1472’de Hicaz’a giden ve hayâtı boyunca çeşitli beldelere
hicret ederek irşad halkasını genişleten Hazret, 1492 (H.898) yılında bir Cumâ
günü, arkasında çok sayıdaki talebe ve sevenlerini bırakarak vefât etti. Kabri
Afganistan’ın Herat mevkiinde olup, halk tarafından hâlen ziyâret edilmektedir.
Aklî ve naklî ilimler hakkında gerek nazım, gerekse nesir
tarzında çok sayıda kitaplar yazan Molla Câmî -kuddise sırruh- Hazretleri,
Tasavvuf sahasında da son derece kıymetli ve mühim eserler te’lif etmiş;
bunların büyük bir kısmı vefâtından sonra neşredilmiştir. “Nefahâtü’l-Üns min
Hazerâti’l-Kuds”, “Bahâristân” ve “Külliyât” bunların en
önemlilerindendir.
Ayrıca Hazret, Muhyiddîn İbnü’l-Arâbî -kuddise sırruh-
Hazretleri’nin “Fusûsu’l-Hikem”i üzerine “Kitâbu Şerh-i Fusûsu’l-Hikem”
ve “en-Nusûsu’n-Ni’em fî Şerh-i Fusûsu’l-Hikem” adıyla, birbirinden
farklı iki şerh yazdığı gibi; “Fusûs”un bir muhtasarı olan “Nakdü’n-Nusûs”
kitabına da “Nakdü’n-Nusûs fî Hall-i Kelimâti’l-Fusûs” adıyla ayrı bir
şerh yazmıştır.
•
“Hâtemü’l-Velâye” Hakkındaki Beyan ve İfşaatları
Tasavvuf’la ilgili hemen her mevzuda eserler yazmış olan Molla
Abdurrahman Câmî -kuddise sırruh- Hazretleri, “Hâtemü’l-velâye” ile
ilgili meselelere ancak Şeyhü’l-ekber Muhyiddîn İbnü’l-Arâbî -kuddise sırruh-
Hazretleri’nin “Fusûsu’l-Hikem”ine yazdığı; “Kitâbu Şerh-i
Fusûsu’l-Hikem” ve “Kitâbu’n-Nusûsu’n-Ni’em fî Şerh-i Fusûsu’l-Hikem”

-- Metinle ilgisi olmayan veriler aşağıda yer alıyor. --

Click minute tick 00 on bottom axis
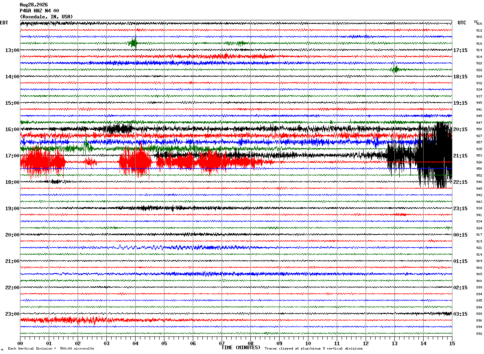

isimli eserlerinde yer vermiştir.
Şimdi Hazret’in, bugüne kadar hiç Türkçe’ye çevrilmemiş olan bu
iki eserinde yeralan beyan ve ifşaatları üzerinde duralım:
Hâtemü’l-Velâye Mişkâtından Ruhlara Yapılan
İstimdâd:
Molla Abdurrahman Câmî -kuddise sırruh- Hazretleri “Şerh-i
Fusûsu’l-Hikem” adlı eserinde Hâtemü’l-evliyâ’nın kandilinin, bütün
peygamberlere ve velîlere istimdâd eden Hâtemü’l-enbiyâ’nın kandilinden başka
bir şey olmadığını beyân ederek şöyle buyurmuştur:
“Bil ki, hakikat-ı Muhammediyye nübüvvet ve velâyet’le
ilgili hakikatlerin hepsini içine alır. Nübüvvetle ilgili hakikatlerin tümü
birden onun zâhiri, velâyet’le ilgili hakikatlerin ise hepsi birden onun
bâtınıdır. Peygamberler nebîlerden olmaları bakımından onun zâhirî nübüvvet
kandilinden istimdâd ettikleri gibi; velilerden olmaları cihetiyle de bâtınî
nübüvvet kandilinden istimdâd ederler. O’na (Muhammed -sallallahu aleyhi ve
sellem-e) tâbî olan velîlerin, onun velâyetinden istimdadları da yine böyledir.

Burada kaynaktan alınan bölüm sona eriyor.